------ Given records

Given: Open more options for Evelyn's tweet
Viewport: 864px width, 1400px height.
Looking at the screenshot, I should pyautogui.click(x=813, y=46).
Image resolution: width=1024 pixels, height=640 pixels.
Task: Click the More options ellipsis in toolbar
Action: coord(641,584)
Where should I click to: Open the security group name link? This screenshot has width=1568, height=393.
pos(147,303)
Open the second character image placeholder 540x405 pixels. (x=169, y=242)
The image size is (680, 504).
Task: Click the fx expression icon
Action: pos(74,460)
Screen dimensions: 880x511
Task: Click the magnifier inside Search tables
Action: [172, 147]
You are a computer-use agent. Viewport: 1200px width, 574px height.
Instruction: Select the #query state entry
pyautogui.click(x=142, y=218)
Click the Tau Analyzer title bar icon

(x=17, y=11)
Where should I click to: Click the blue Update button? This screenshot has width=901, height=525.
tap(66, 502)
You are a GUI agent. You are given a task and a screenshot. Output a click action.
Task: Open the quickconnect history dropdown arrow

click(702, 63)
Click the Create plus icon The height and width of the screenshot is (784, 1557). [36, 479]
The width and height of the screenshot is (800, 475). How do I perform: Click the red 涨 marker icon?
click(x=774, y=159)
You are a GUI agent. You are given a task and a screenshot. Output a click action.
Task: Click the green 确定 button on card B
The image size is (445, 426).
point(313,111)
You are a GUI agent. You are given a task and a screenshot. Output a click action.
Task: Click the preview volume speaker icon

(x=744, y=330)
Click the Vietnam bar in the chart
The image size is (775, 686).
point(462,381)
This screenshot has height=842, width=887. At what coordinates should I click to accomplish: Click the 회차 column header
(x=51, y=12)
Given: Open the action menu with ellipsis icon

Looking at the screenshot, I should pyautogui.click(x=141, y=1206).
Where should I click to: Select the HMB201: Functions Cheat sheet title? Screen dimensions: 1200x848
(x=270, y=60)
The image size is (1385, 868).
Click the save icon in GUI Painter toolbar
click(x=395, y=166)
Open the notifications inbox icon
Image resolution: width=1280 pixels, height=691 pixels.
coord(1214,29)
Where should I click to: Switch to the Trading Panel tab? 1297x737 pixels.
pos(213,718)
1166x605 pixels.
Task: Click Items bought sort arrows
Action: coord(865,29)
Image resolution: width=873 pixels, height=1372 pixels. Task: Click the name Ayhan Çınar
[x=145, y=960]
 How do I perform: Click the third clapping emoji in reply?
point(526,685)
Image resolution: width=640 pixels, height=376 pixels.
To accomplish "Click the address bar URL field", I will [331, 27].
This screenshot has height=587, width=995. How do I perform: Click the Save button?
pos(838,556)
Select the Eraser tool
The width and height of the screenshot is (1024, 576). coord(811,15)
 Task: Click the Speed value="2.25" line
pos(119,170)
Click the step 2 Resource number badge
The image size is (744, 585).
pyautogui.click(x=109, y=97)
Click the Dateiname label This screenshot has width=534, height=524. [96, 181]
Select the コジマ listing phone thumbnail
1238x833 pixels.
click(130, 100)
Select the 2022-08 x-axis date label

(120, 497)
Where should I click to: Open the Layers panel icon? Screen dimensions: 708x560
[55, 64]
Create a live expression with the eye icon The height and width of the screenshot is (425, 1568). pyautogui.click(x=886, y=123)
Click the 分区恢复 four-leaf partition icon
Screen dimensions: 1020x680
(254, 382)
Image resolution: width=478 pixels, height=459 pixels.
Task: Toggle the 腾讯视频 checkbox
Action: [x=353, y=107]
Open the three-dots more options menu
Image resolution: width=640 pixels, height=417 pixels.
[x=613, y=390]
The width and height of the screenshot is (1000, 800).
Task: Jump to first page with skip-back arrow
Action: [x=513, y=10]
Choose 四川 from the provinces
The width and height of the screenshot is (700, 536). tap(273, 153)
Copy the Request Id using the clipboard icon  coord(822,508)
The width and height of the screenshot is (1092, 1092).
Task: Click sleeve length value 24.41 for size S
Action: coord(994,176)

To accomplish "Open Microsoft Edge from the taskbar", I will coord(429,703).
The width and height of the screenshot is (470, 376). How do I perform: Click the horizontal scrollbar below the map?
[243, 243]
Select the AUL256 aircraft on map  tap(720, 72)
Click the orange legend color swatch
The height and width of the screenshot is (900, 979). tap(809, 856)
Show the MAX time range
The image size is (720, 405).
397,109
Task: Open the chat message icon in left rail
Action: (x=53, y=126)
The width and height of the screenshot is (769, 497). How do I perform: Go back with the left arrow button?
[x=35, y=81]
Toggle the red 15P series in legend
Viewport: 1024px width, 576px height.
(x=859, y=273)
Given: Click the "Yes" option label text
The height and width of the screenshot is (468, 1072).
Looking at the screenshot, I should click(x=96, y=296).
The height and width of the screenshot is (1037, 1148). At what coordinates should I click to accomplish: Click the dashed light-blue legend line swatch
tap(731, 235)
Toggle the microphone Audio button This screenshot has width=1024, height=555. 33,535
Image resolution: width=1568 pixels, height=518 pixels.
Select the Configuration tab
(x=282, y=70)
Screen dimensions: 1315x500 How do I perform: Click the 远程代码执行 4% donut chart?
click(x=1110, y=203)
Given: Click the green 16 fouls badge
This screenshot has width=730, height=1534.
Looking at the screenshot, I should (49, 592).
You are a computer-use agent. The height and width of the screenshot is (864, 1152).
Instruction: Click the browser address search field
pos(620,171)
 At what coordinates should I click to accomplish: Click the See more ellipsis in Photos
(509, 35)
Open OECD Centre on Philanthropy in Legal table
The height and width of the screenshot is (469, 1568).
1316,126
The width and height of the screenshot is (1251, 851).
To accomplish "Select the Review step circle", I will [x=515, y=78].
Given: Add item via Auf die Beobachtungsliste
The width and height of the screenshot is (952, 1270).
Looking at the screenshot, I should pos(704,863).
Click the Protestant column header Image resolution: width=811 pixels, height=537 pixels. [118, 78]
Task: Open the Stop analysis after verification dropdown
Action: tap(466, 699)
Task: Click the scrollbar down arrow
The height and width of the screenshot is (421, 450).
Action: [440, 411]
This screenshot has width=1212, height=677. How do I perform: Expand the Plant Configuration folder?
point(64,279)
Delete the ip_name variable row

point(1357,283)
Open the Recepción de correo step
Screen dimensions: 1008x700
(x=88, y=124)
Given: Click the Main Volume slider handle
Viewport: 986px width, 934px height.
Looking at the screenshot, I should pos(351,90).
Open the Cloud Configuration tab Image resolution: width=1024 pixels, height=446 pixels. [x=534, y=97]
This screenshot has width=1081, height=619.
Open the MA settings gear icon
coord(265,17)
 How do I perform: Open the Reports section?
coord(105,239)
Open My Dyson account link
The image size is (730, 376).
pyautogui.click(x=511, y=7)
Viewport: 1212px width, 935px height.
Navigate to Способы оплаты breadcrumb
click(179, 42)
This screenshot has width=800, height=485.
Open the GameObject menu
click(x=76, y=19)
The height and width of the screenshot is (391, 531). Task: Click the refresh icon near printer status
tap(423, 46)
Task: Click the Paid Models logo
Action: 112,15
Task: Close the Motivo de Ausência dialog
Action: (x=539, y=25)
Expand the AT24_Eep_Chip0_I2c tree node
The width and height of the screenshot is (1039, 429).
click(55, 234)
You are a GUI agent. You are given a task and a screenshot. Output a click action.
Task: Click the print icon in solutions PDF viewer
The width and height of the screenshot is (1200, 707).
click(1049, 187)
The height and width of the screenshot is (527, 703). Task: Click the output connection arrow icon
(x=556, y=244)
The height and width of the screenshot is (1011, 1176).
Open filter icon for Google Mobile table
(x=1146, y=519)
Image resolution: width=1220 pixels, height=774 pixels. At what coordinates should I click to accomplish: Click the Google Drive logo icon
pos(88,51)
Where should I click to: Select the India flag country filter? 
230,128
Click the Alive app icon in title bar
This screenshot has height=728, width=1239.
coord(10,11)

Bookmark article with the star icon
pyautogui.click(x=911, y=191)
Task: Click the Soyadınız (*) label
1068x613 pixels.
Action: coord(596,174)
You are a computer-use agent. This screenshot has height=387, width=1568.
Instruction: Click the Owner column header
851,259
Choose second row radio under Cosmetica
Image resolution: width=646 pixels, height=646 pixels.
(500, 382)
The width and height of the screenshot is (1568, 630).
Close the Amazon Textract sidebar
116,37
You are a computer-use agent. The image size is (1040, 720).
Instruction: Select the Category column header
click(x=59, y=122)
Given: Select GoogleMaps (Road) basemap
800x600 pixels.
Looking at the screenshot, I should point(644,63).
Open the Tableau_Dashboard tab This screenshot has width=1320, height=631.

------------

Instructions to follow: Please give an exact copy of the entries above, from the line with "Open the second" down to the line with "You are a computer-use agent. Viewport: 1200px", inclusive, and nothing else.

Worked solution:
Open the second character image placeholder 540x405 pixels. (x=169, y=242)
The image size is (680, 504).
Task: Click the fx expression icon
Action: pos(74,460)
Screen dimensions: 880x511
Task: Click the magnifier inside Search tables
Action: [172, 147]
You are a computer-use agent. Viewport: 1200px width, 574px height.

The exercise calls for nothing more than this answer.